[Saved data entries]

╔══

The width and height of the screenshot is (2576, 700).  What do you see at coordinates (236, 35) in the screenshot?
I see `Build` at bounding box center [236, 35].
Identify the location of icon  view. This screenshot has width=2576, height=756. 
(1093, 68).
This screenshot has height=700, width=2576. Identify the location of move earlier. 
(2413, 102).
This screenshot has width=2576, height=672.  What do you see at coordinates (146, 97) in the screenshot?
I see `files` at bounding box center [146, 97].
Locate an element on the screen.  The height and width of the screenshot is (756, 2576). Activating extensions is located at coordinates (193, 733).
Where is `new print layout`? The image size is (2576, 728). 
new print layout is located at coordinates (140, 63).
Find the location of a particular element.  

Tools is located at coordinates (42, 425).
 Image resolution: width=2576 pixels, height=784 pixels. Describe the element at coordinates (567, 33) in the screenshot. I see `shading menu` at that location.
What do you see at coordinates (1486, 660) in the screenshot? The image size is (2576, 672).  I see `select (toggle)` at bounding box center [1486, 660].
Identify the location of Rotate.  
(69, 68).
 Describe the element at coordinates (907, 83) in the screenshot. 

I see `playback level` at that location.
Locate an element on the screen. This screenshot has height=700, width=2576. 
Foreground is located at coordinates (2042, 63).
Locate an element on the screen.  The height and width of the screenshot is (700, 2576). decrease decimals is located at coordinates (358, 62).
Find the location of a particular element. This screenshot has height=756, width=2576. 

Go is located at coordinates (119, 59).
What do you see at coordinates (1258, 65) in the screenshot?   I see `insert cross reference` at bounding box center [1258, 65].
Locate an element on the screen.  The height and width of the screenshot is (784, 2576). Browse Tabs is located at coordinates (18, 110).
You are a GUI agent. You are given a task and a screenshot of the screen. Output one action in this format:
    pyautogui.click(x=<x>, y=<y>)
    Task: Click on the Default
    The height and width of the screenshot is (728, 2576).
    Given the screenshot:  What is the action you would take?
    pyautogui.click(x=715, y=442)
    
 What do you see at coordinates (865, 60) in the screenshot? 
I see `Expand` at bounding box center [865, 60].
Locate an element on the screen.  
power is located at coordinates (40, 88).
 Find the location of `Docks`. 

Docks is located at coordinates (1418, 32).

╚══

■ **TASK STATEMENT**
Arrange the lines of the saved data entries above as a JSON list of strings, one string per line and blank lines omitted, starting with the first line and continuing through the line containing "(2413, 102).", both ends included.

■ **EXERCISE RESPONSE**
[
  "The width and height of the screenshot is (2576, 700).  What do you see at coordinates (236, 35) in the screenshot?",
  "I see `Build` at bounding box center [236, 35].",
  "Identify the location of icon  view. This screenshot has width=2576, height=756. ",
  "(1093, 68).",
  "This screenshot has height=700, width=2576. Identify the location of move earlier. ",
  "(2413, 102)."
]